Wednesday, January 12, 2011

Portugal Under Pressure

Portugal lines up to be the next euro-domino to fall.
Portugal is under pressure from Germany and France to accept an EU bailout package, according to anonymous sources cited by Spiegel, Agence France-Presse and Reuters. Portugal, Germany and France all vehemently deny this, and the whole situation is beginning to look like a repeat of what happened in Ireland.
If Portugal falls, the European Union can bail it out. But Spain, Italy and even Belgium are also at risk. Spain’s economy is twice the size of Portugal, Ireland and Greece put together. The EU can’t afford to bail out the bigger countries.
Spiegel and Reuters report that Europe is pushing Portugal to accept a bailout early in order to minimize the risk of the problem spreading to Spain—just as it did with Ireland last year.
“Before a bailout for Ireland was finally confirmed we had a lot of official denials,” said ifr Markets’ Divyang Shah. “We now seem to be repeating the same script for Portugal.”
“There is a lot of pressure on Portugal,” afp quoted an anonymous diplomat as saying. “Every European country wants Portugal to make more budget savings than planned, and several countries want it to ask for external financial aid.”
“I think everybody is bracing for an aid request (from Portugal),” the diplomat said.
Portugal could run into trouble as soon as Wednesday. The government plans on raising €1.25 billion (us$1.62 billion) at a bond auction. If it struggles, a bailout will probably not be far away.
And even if it doesn’t, Portugal has to raise €20 billion (us$26 billion) this year.
“Perhaps more interesting is the market’s attitude to Spanish and Italian paper on Thursday; this will be a truer test of whether or not contagion is getting a grip,” said analyst at Rabobank International Jane Foley.
Both Italy and Spain will be auctioning debt on Thursday. If investors are worried that these auctions too will fail, the eurozone could go into crisis mode.
The current euro system is simply not sustainable. Portugal is poised to be the next domino to fall, and there will be more. As the Trumpet has often pointed out, the current euro system was designed to fail right from the start.

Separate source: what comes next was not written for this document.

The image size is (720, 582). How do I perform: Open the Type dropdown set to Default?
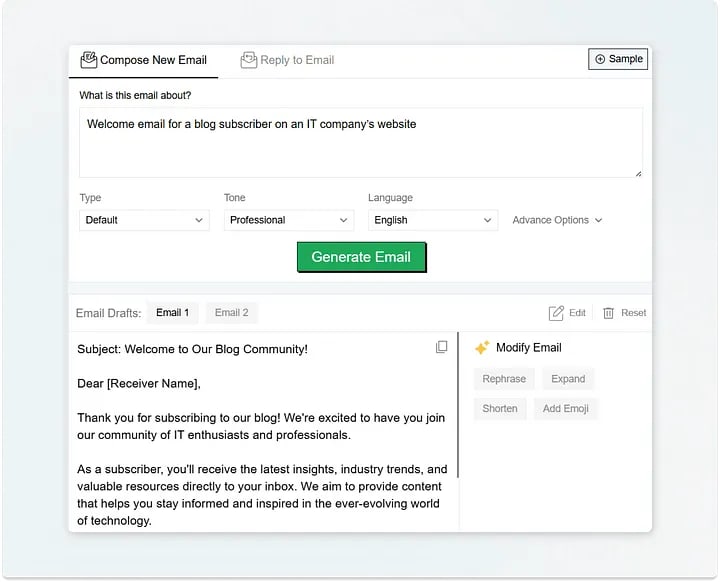click(144, 220)

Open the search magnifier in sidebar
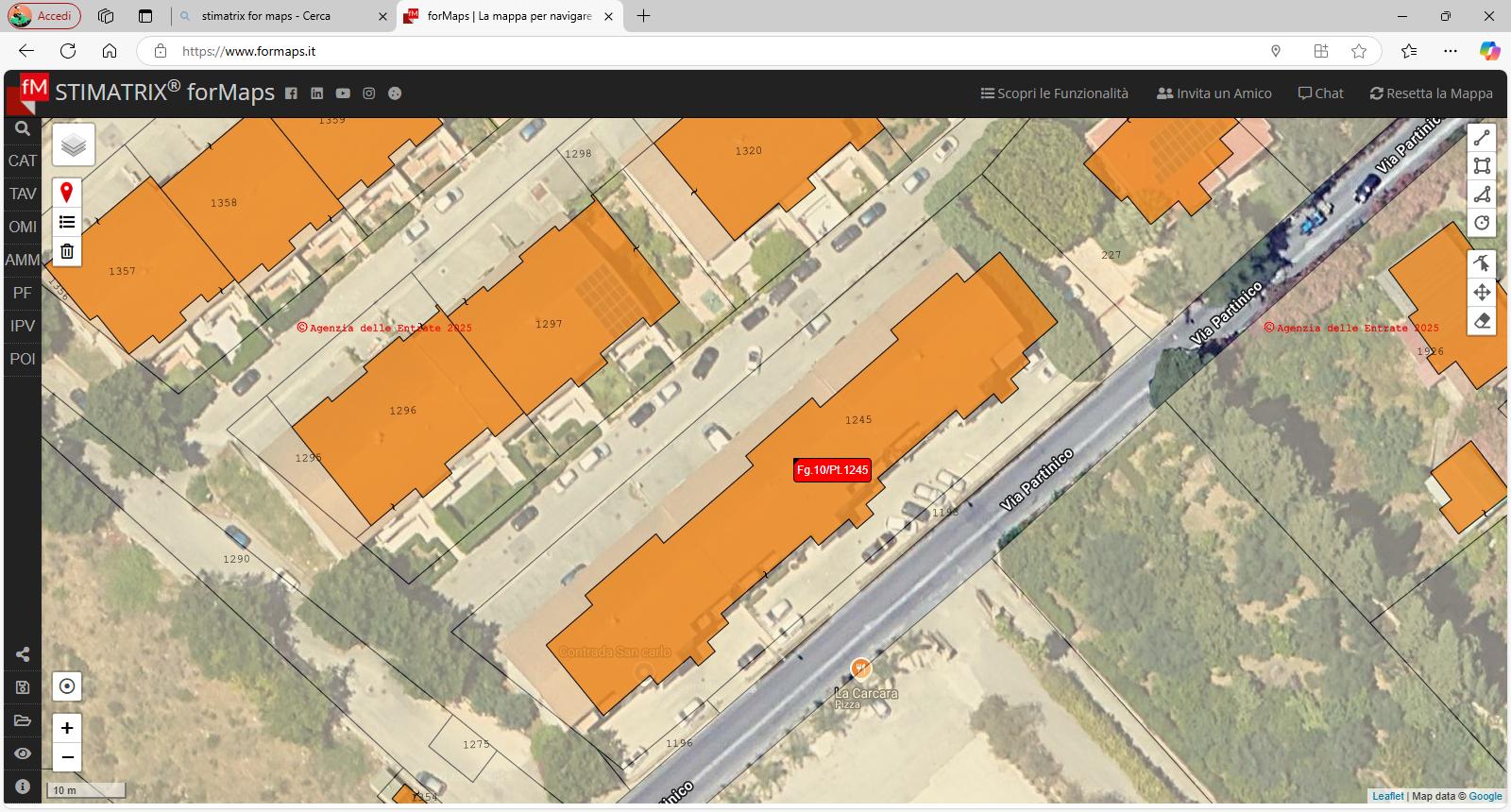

But that doesn’t mean the euro is finished. As the crisis becomes more acute in 2011, expect a radically revamped eurozone to emerge, where 10 nations will unite in the kind of fiscal and political union necessary to maintain a common currency.
Bailouts simply stave off the inevitable redesign of the euro.
The importance of the revolution that is coming in Europe cannot be overstated. As Trumpet editor in chief Gerald Flurry wrote recently, “We are witnessing one of the most significant moments ever in the history of Europe.”
“Unless Germany rescues Europe, the Continent will collapse as a political and financial union,” he wrote. “This is exactly what Herbert W. Armstrong warned would happen—as far back as the 1940s: that a massive financial crisis would give Germany the opportunity to shape a United States of Europe!”
He continued: “Watch closely. Germany will use this crisis to force Europe to unite more tightly. In the process, some eurozone countries will be forced out of the union. When that happens, the pundits will say European unification is dead, that the European Union has failed. Don’t listen to them!
“Every country that leaves the EU puts us one step closer to seeing the German-led 10-nation European superstate!”